The carcass of a giant squid washed ashore at Scarborough Beach on Tuesday 16 August, the second such incident reported in a few short months.
Mayco member for spatial planning and environment Eddie Andrews said the City of Cape Town’s coastal management branch assisted with the removal of the carcass.
“Scientists from the Iziko Museum were alerted and took measurements for records and samples for genetic testing.
“Although they are deep water animals, this is not an unusual event as we do get one or two washing ashore in this area every year.”
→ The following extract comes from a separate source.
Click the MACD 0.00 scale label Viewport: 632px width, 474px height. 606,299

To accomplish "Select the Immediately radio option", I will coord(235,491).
In the previous incident a giant squid washed ashore at Long Beach in Kommetjie on Saturday 30 April.
Jon Friedman, Wildlife Officer from the Cape of Good Hope SPCA, and a team collected those samples.
At the time Friedman said giant squid grows incredibly fast and only lives for around five years.
“The earliest recorded stranding of a giant squid on our beaches dates back to 1972. The last one we saw here was in 2020 when a squid measuring 4,5 m stranded at Britannia Bay.”
“The largest giant squid recorded in South African waters to date, measuring in at 9,1 m, was stranded on Kommetjie beach in 1992.”
Tissue samples from that carcass was also taken to the Iziko Museum for research.
According to Friedman, although rare, giant squid strandings on Cape beaches are not a new phenomenon.
“Giant squid are normally deep ocean dwellers, typically inhabiting depths of between 300 and 1 000 metres.”
At the time Friedman said there was no need to panic or be alarmed by the stranding of the squid.
“Unless we suddenly start to see more strandings of giant squid along our coasts, I would hazard that this case is not a cause for alarm.
“Giant squid are found in all the world’s oceans but it’s only when one washes ashore that we are really afforded a rare glimpse into this mysterious species.”